Background: Non-Steroidal Anti-Inflammatory Drugs (NSAIDs) are one of the most commonly used groups of medicinal compounds in the world. The wide access to NSAIDs and the various ways of storing them due to their easy accessibility often entail the problem with the stability and durability resulting from the exposure of drugs to external factors. The aim of the research was to evaluate in vitro the mechanism of competition between ibuprofen (IBU) and its degradation products, i.e., 4'-isobutylacetophenone (IBAP) and (2RS)-2-(4- formylphenyl)propionic acid (FPPA) during transport in a complex with fatted (HSA) and defatted (dHSA) human serum albumin.

Methods: The research was carried out using spectroscopic techniques, such as spectrophotometry, infrared spectroscopy and nuclear magnetic resonance spectroscopy.

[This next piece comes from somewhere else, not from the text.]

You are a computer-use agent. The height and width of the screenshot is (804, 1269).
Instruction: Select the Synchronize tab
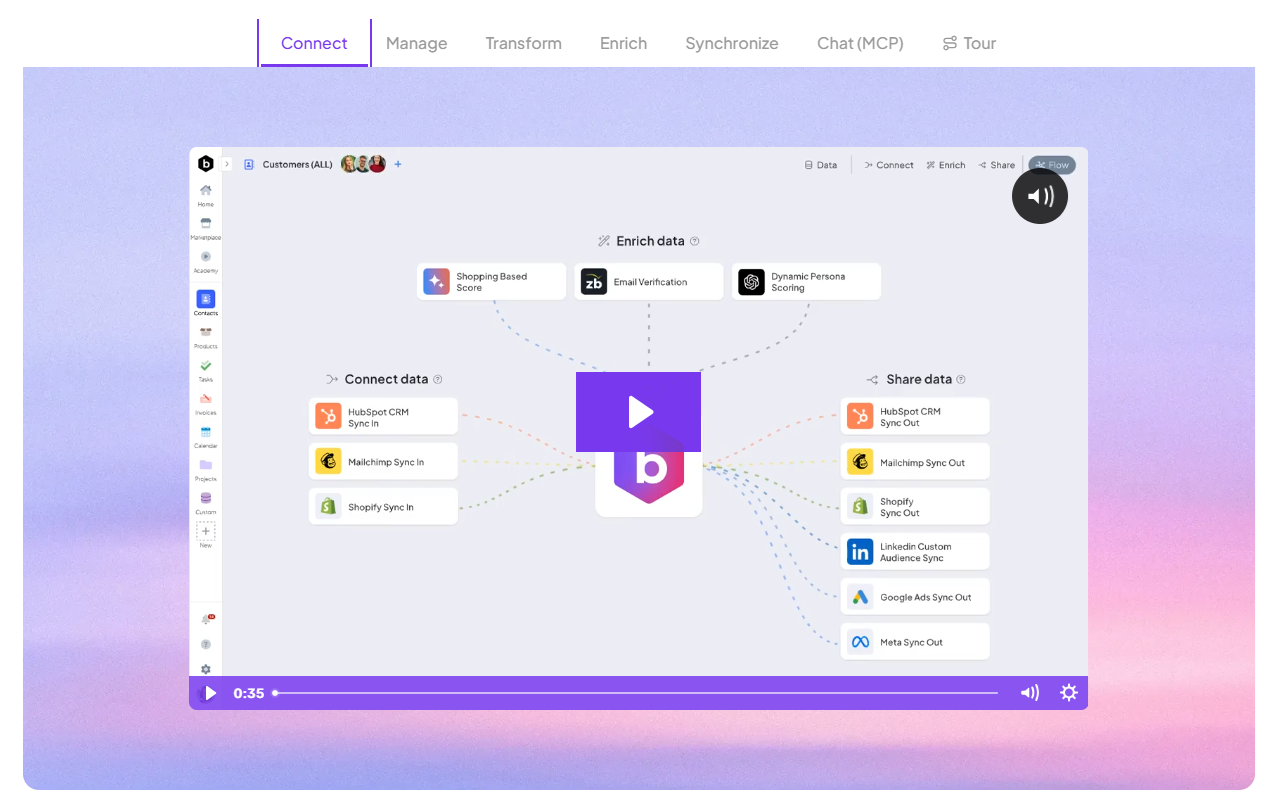point(731,43)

Results: The comprehensive application of spectroscopic techniques allowed, among others, for the determination of the binding constant, the number of classes of binding sites and the cooperativeness constant of the analyzed systems IBU-(d)HSA, IBU-(d)HSA-FPPA, IBU-(d)HSA-IBAP; the determination of the effect of ibuprofen and its degradation products on the secondary structure of albumin; identification and assessment of interactions between ligand and albumin; assessment of the impact of the presence of fatty acids in the structure of albumin and the measurement temperature on the binding of IBU, IBAP and FPPA to (d)HSA.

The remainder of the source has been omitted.